The verdict, which none the less exonerated 10 of the 25 gun makers cited in the suit, may be a turning point in the effort by anti-gun activists to challenge the industry. It echoes the campaign by the anti-tobacco movement against the cigarette industry in the United States.

At the heart of the Brooklyn case was the plaintiffs' contention that the gun makers were negligent in overseeing the distribution of guns in the US market. They accused the companies of flooding those states in the US, particularly in the Deep South, with their products in the knowledge that they would then seep into states with tough gun-sale restrictions, such as New York.

"The huge pool of handguns is like toxic waste," a lawyer for the plaintiffs told the jury. "It's been sent down the river by different companies."

In recent months, several US cities, including Chicago, New Orleans, Bridgeport, Connecticut, as well as Dade County in Florida, have launched lawsuits against the gun industry.

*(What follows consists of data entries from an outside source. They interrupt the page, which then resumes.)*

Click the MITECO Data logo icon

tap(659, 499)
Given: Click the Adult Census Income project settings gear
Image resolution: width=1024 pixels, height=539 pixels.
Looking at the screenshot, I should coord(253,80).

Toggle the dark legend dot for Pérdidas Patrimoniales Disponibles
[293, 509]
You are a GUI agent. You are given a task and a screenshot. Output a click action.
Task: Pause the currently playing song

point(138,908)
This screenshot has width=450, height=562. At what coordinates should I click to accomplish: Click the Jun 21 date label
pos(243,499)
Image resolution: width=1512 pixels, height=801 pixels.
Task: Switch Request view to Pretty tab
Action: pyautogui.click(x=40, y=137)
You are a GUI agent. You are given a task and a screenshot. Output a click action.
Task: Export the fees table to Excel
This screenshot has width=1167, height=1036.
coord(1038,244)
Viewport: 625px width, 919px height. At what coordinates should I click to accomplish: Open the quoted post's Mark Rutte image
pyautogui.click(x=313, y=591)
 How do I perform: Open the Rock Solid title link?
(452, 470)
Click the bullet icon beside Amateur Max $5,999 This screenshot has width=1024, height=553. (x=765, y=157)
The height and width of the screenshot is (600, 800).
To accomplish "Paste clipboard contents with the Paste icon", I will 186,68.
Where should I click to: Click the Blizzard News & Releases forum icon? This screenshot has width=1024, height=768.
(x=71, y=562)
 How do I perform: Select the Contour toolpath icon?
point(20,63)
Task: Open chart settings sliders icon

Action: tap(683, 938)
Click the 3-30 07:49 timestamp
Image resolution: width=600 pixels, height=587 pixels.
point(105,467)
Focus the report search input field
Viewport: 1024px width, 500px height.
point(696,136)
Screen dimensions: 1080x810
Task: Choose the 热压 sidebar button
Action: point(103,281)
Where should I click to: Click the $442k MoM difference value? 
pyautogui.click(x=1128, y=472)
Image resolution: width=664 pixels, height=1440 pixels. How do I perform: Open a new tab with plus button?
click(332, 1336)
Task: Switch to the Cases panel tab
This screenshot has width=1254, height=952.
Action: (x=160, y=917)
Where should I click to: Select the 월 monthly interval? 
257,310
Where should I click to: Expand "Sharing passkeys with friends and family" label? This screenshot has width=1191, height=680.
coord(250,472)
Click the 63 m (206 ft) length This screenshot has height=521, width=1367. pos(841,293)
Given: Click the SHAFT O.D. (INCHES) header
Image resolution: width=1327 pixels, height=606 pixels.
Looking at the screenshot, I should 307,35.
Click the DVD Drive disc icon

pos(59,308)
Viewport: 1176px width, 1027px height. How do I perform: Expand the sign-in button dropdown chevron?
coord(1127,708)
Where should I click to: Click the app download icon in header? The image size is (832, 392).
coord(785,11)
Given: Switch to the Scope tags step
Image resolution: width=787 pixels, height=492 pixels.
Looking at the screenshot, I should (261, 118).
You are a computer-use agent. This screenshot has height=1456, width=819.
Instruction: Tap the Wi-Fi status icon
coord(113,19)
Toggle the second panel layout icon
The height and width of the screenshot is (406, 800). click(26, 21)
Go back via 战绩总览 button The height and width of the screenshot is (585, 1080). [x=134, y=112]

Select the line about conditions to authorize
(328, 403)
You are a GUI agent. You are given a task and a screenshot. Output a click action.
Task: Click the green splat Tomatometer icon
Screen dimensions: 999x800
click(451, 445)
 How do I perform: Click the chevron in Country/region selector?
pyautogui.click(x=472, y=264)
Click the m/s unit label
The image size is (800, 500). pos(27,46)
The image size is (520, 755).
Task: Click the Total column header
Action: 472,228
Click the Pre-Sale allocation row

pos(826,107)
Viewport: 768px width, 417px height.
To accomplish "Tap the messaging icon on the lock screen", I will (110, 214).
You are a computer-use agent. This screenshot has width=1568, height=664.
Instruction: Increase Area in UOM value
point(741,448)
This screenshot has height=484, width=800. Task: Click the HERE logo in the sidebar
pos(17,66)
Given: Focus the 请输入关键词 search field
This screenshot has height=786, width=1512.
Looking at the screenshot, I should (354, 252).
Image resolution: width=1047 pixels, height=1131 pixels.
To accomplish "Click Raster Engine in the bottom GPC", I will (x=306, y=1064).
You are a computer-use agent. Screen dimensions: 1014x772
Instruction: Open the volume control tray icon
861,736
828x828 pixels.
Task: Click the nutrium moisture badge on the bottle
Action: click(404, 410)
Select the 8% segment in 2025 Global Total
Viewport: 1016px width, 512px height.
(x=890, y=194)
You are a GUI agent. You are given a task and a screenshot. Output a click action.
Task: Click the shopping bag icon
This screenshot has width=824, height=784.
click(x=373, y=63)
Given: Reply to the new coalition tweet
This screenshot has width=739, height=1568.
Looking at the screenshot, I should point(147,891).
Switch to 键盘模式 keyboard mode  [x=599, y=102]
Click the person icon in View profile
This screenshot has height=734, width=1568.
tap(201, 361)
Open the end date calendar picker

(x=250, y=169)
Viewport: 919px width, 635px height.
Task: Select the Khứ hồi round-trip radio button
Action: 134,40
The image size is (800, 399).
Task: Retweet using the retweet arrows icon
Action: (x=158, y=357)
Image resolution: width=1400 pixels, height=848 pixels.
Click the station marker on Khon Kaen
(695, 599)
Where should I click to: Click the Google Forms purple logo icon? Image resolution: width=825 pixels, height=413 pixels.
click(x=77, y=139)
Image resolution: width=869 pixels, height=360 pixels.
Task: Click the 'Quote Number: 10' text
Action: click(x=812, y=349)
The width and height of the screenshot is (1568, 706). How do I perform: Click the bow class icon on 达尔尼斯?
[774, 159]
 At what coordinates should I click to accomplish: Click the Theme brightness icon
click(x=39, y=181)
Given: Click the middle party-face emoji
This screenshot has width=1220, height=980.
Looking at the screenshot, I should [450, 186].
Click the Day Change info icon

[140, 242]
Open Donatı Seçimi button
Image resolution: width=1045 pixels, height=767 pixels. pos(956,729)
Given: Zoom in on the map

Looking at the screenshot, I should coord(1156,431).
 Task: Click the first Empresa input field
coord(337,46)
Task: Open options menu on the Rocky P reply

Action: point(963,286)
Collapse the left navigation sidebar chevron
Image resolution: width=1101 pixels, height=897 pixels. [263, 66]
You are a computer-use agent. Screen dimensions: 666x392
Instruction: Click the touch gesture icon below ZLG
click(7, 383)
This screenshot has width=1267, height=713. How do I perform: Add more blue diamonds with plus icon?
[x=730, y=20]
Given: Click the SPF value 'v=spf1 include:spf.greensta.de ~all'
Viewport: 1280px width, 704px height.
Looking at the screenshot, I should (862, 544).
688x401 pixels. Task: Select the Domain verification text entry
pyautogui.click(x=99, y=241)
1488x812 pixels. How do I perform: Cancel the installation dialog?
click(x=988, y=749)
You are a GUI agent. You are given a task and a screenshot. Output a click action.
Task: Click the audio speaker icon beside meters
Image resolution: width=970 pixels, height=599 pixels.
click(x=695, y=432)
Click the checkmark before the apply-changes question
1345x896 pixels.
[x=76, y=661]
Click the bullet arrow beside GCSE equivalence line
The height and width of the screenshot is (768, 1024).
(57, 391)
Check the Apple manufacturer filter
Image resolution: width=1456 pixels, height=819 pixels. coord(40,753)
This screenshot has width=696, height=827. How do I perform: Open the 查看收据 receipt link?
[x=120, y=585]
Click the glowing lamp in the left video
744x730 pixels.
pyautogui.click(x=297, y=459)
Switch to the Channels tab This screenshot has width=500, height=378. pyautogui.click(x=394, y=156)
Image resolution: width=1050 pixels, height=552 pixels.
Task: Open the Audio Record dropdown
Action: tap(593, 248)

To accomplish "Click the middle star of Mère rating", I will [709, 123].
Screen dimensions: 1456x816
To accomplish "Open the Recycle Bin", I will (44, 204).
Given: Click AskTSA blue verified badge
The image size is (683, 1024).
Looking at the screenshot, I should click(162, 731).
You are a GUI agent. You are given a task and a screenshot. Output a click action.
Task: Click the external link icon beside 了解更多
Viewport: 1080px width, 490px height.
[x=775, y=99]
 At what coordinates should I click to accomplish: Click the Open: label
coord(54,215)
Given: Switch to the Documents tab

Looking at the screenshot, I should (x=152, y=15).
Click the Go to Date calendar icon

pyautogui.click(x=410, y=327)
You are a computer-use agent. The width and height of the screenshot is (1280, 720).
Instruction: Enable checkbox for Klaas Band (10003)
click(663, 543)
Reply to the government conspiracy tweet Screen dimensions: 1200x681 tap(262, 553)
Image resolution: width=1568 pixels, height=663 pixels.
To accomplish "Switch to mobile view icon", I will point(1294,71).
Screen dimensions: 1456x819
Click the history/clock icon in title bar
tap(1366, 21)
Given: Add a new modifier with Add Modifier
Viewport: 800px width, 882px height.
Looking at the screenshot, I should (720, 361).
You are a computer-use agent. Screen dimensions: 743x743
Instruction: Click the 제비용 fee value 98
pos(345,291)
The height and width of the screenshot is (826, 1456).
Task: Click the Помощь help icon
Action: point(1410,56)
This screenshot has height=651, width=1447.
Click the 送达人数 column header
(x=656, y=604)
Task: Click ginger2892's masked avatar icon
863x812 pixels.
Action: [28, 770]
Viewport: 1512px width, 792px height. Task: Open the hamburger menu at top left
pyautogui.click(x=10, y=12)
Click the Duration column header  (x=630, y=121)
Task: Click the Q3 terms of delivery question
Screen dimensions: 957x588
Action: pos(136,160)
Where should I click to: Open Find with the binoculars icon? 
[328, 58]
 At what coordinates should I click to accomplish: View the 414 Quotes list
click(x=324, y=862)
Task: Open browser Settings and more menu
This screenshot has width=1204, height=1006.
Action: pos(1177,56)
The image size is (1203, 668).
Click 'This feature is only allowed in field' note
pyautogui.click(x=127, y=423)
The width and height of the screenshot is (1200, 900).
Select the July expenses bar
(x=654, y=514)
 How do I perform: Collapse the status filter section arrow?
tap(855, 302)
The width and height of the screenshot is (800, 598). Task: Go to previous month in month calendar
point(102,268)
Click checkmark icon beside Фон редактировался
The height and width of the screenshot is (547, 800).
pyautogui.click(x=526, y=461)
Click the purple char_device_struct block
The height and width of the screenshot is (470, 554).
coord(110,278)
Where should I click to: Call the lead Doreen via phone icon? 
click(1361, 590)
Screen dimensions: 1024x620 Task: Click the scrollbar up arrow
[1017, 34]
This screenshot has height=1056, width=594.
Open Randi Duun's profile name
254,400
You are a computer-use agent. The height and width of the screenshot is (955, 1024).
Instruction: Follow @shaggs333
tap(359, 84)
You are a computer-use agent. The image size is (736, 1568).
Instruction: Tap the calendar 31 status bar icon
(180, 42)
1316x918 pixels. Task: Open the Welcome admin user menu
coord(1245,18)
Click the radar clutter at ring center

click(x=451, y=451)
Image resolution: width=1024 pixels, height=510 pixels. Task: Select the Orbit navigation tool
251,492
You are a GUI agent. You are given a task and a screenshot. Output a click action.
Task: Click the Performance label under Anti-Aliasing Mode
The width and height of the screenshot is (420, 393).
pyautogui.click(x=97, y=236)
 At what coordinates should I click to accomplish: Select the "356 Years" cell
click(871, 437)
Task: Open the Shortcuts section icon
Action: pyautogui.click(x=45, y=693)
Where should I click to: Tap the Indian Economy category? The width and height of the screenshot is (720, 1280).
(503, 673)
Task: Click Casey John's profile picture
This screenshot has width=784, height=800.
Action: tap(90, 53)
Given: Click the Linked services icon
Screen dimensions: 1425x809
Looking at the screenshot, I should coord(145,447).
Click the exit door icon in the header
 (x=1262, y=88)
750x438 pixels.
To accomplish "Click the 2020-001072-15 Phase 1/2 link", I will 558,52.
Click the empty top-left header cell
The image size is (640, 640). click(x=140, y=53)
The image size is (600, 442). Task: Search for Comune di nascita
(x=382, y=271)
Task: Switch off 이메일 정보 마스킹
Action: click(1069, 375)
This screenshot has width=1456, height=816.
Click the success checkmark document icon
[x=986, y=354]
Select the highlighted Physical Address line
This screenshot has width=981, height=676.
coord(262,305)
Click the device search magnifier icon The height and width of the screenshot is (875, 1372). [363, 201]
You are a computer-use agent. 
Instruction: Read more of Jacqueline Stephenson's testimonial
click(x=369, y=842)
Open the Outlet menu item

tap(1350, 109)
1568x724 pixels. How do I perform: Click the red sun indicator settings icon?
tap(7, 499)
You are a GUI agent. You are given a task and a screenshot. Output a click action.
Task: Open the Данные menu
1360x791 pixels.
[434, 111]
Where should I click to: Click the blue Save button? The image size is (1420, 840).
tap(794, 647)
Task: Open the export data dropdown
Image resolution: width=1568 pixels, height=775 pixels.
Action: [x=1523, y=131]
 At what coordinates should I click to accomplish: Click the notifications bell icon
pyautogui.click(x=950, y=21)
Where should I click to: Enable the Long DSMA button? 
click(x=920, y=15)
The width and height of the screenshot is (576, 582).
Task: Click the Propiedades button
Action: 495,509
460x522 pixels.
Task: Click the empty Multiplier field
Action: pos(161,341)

The suits are modelled on those filed by a multitude of US states against the tobacco industry. The cities want the gun industry to pay for the cost of combating crime involving guns.

The Brooklyn jury concluded that 15 manufacturers distributed their products negligently and that the negligence of nine of them was a "proximate cause" of the shootings.

The only monetary award was tied to the shooting of the surviving man. Steven Fox was accidentally shot by a friend in 1995 and still has a bullet lodged in his head. Although the jury said he and his family suffered $4m in harm, it awarded him only about $500,000 (pounds 310,000), based on the market share of the three companies linked to that shooting. They were American Arms Inc, the Beretta USA Corp and Taurus International.

"I thank God we absolutely won," declared Freddie Hamilton, whose son, Njuzi, was felled by a bullet in 1993. She predicted that the verdict would herald a "whole new phase" of litigation against the gun industry.